- _Task item_:
The line containing "Home (446, 51)" marks the end: quote every line from the start of the records below through it, word for word.

- _Stored data entries_:

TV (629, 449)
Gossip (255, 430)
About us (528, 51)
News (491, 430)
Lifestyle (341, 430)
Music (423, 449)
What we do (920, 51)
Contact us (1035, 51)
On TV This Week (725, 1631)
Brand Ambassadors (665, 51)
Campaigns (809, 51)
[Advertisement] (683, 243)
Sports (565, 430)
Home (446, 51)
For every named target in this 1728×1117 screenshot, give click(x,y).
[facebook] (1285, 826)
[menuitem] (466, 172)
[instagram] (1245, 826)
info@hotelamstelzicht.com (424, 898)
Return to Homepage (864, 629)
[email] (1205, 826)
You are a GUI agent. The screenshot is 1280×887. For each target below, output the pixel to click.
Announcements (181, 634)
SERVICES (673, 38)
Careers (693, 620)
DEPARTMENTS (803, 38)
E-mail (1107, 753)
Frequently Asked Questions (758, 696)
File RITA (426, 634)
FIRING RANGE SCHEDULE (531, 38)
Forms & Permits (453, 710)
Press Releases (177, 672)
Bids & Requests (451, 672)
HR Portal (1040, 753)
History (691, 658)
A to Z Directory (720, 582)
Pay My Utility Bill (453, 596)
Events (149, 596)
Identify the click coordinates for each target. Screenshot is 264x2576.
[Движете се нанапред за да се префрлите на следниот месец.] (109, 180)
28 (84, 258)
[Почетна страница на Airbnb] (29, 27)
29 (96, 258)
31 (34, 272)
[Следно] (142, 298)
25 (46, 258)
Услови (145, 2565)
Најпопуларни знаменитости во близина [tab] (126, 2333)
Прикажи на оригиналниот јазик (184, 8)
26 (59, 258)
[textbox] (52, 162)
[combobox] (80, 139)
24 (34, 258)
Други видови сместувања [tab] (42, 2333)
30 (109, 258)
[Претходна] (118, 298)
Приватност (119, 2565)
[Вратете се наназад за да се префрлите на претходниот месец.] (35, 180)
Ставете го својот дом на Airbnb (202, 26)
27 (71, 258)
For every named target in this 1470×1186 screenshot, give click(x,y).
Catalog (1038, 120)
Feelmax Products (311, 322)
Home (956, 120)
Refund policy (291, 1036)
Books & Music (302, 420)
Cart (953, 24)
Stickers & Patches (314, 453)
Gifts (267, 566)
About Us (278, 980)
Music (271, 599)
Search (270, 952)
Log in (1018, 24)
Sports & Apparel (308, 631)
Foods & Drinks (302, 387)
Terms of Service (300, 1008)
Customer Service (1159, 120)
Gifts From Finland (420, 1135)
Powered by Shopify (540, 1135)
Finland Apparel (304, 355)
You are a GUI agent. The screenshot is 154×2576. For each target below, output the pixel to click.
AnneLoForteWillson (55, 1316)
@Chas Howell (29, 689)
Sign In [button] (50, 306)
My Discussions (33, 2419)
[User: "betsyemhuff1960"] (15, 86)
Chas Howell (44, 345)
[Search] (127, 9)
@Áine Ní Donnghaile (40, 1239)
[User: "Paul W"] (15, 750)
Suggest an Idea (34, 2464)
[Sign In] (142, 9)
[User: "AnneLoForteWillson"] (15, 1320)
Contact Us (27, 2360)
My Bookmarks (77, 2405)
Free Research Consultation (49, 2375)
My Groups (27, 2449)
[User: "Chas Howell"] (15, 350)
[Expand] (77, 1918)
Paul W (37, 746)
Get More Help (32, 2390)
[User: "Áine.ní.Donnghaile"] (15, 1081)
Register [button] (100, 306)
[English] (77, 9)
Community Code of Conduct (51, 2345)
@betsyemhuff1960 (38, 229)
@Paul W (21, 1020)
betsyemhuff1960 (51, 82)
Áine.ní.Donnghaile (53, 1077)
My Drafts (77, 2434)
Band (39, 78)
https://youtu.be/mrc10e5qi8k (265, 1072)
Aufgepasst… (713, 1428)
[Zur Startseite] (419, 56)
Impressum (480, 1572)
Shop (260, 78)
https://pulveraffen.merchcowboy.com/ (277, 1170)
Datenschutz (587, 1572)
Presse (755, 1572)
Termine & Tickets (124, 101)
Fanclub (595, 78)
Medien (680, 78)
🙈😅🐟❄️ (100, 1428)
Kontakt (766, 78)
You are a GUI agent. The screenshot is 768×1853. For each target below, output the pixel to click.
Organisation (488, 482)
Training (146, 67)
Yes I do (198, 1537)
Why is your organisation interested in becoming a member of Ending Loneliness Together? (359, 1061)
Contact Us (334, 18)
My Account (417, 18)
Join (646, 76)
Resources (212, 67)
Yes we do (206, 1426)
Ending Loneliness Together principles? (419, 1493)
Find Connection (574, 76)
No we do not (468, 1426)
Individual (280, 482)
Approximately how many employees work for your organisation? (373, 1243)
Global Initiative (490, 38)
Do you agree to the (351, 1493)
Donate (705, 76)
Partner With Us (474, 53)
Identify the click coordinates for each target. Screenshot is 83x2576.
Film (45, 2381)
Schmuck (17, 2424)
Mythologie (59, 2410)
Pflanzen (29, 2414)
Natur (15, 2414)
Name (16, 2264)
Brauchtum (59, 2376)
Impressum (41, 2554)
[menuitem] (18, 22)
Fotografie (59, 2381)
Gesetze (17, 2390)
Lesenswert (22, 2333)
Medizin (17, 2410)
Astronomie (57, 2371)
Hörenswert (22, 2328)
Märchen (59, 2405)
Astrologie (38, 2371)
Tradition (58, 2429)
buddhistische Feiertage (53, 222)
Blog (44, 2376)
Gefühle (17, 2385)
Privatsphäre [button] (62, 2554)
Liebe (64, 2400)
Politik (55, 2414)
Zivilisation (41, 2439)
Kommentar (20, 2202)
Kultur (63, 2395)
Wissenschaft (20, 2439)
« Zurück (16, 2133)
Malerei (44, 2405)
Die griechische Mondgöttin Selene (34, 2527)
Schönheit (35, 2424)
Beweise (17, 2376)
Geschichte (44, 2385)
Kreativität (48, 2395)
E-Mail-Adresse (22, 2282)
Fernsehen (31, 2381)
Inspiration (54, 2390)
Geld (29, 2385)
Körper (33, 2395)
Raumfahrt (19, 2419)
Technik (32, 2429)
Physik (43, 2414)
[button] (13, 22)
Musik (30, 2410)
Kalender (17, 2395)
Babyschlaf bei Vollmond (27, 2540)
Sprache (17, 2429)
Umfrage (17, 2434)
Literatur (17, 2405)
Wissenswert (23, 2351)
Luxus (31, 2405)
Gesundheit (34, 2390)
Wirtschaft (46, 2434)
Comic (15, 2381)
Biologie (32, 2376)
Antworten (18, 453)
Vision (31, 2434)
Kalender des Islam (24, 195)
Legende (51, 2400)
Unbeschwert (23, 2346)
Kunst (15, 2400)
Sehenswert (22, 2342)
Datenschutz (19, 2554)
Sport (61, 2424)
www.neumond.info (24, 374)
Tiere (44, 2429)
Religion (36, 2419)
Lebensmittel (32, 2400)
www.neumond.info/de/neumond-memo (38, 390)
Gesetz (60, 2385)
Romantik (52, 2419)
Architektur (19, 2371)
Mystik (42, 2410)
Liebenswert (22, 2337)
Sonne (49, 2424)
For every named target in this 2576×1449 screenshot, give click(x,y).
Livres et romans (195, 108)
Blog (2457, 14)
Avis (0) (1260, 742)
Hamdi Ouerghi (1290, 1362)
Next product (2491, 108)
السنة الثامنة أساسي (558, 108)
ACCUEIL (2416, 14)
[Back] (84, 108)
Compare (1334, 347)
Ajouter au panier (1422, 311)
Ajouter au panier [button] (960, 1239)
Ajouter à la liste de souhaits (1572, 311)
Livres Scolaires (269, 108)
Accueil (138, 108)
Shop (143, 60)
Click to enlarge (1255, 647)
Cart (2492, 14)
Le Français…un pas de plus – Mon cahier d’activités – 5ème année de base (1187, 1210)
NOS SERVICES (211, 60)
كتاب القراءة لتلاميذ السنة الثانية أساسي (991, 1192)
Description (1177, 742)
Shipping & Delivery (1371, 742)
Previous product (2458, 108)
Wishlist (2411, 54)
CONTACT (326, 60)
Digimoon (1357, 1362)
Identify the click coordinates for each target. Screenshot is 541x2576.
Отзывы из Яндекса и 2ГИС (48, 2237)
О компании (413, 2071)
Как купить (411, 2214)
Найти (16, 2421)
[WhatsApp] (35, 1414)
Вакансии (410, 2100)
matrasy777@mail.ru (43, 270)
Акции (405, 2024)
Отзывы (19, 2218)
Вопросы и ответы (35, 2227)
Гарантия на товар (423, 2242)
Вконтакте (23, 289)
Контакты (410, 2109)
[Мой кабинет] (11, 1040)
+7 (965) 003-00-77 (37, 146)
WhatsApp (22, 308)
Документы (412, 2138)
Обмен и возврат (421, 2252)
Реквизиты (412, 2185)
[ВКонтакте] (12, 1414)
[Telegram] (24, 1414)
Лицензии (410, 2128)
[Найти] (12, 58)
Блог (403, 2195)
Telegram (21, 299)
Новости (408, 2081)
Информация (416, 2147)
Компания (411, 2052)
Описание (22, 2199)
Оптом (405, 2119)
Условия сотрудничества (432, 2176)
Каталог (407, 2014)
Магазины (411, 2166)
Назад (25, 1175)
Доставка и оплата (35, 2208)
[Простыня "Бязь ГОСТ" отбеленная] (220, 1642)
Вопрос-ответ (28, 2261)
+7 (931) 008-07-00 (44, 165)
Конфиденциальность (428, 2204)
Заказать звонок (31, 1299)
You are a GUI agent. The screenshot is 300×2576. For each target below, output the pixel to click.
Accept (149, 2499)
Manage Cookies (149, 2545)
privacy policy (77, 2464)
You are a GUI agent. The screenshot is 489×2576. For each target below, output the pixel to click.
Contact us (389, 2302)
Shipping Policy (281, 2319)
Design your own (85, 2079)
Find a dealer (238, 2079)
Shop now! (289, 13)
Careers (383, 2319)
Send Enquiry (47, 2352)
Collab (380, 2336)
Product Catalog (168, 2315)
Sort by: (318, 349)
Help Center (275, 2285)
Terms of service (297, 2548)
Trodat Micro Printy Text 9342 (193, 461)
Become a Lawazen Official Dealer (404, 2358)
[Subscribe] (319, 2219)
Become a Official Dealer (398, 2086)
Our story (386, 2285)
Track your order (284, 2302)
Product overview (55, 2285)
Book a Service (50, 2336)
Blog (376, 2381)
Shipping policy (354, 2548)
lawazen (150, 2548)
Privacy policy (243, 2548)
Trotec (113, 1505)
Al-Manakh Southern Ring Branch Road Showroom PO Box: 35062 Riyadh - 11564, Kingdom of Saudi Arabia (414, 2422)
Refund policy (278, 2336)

- _Result for this task_:
TV (629, 449)
Gossip (255, 430)
About us (528, 51)
News (491, 430)
Lifestyle (341, 430)
Music (423, 449)
What we do (920, 51)
Contact us (1035, 51)
On TV This Week (725, 1631)
Brand Ambassadors (665, 51)
Campaigns (809, 51)
[Advertisement] (683, 243)
Sports (565, 430)
Home (446, 51)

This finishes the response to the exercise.